EXTRACTED TEXT ->
<<<<

Memorializing Encampment.

Mediating camp memories through museums, exhibitions, monuments and cemeteries

Camps are by definition characterized by exceptionality and ‘indeterminate temporariness’ (Turner 2016). Governments or humanitarian organizations establish camps as exceptional measures with no intention of keeping them permanently. Even when some camps exist for decades and urbanize into ‘city-camps’ (Agier 2002), the ‘possibility of closure is a constitutive element of the camp’ (Weima & Minca 2021). After the closure of camps, some of the histories were forgotten when the personal memories moved with the camp inhabitants elsewhere. The campsites fell into ruin, were dismantled, overgrown, or buildings were repurposed for other tasks. However, at some sites, former inmates or neighbours began to commemorate the history of those interned, imprisoned or sheltered through monuments, commemorative plaques or exhibitions. Sometimes, the camp dwellers erected these signs of memorialization already during their stay or when leaving. At other times it took years or decades until people began to excavate and commemorate the camps’ existence and their often tragic histories. Often, the focal points of commemoration were the dead who transformed these temporary places into final destinations. Their human remains, tombstones and graveyards are witnesses of the existence of concentration, internment or refugee camps around which the memorialization takes place.

By bringing practitioners and scholars from various former campsites into dialogue, we want to map out how camp histories are remembered differently in varying contexts. We want to underline the agency of the former camp inhabitants in defining what is remembered and the constraints they encountered. Most camp histories are closely connected to conflict and suffering, making their memorialization contested politically. The often transnational nature of camps put these sites into tension with diverging national histories. We will debate how memory initiatives can be understood through the lens of medialities, viewing the material objects and sites as media in writing history. We want to interrogate how virtual and material objects and place-making mediates camp histories. What are the histories they become embedded in? What do they tell us about the former camps and the temporality of camps in general? What should we learn from these memorials? What is remembered and which past becomes ‘silenced’ (Trouillot 1995)? How do memorials mediate, contest and/or (re-)define collective memories?

camps; history; memorialization; place-making; refugees; internment


Convenor:

Jochen Lingelbach (UBT) jochen.lingelbach@uni-bayreuth.de


Speakers:

Sarah Grandke (Concentration Camp Memorial Neuengamme/Hamburg)

Kara Blackmore (Firoz Lalji Institute for Africa, LSE London)

>>>>

STATED TASK -> Write out, word for word, the part of the panel description on memorializing camps that opens with "Jochen Lingelbach (UBT)" and closes with "Africa, LSE London)".

SUPPLIED MATERIAL ->
<<<<

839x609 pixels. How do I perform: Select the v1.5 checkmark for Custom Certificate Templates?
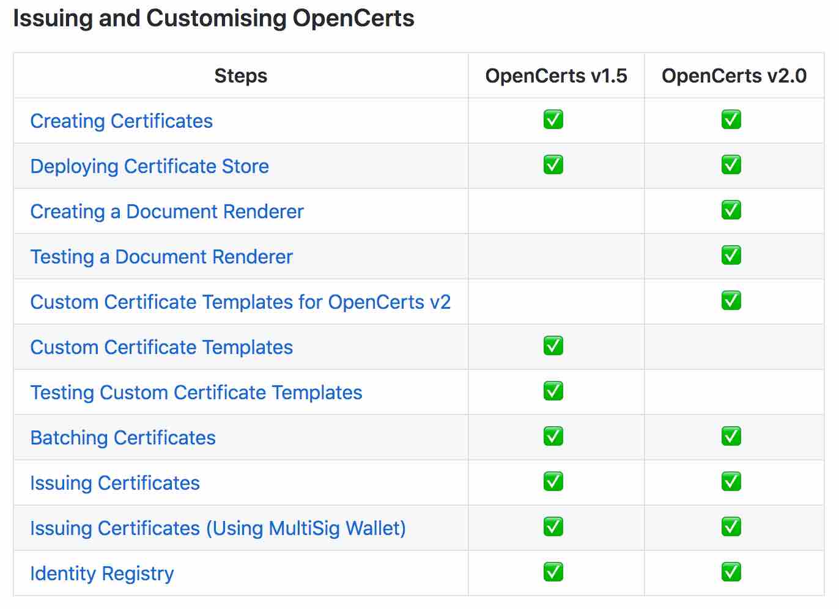click(x=553, y=345)
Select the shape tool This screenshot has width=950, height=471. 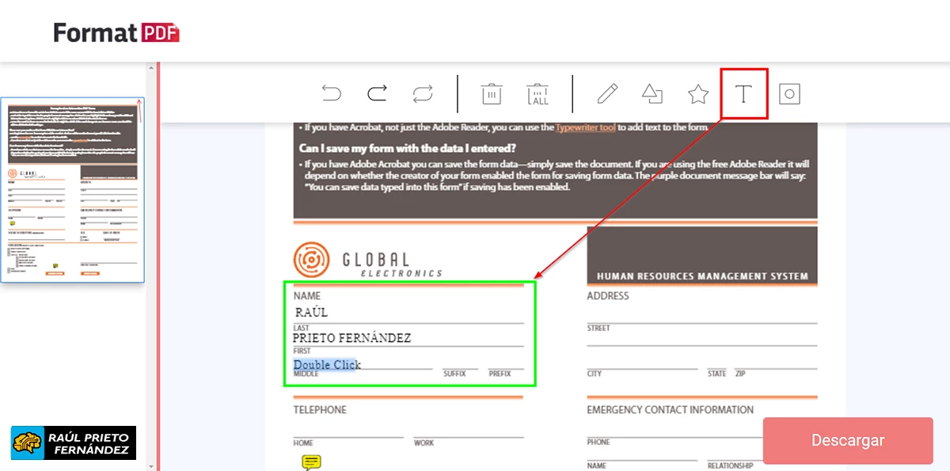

>>>>

TASK OUTPUT ->
Jochen Lingelbach (UBT) jochen.lingelbach@uni-bayreuth.de


Speakers:

Sarah Grandke (Concentration Camp Memorial Neuengamme/Hamburg)

Kara Blackmore (Firoz Lalji Institute for Africa, LSE London)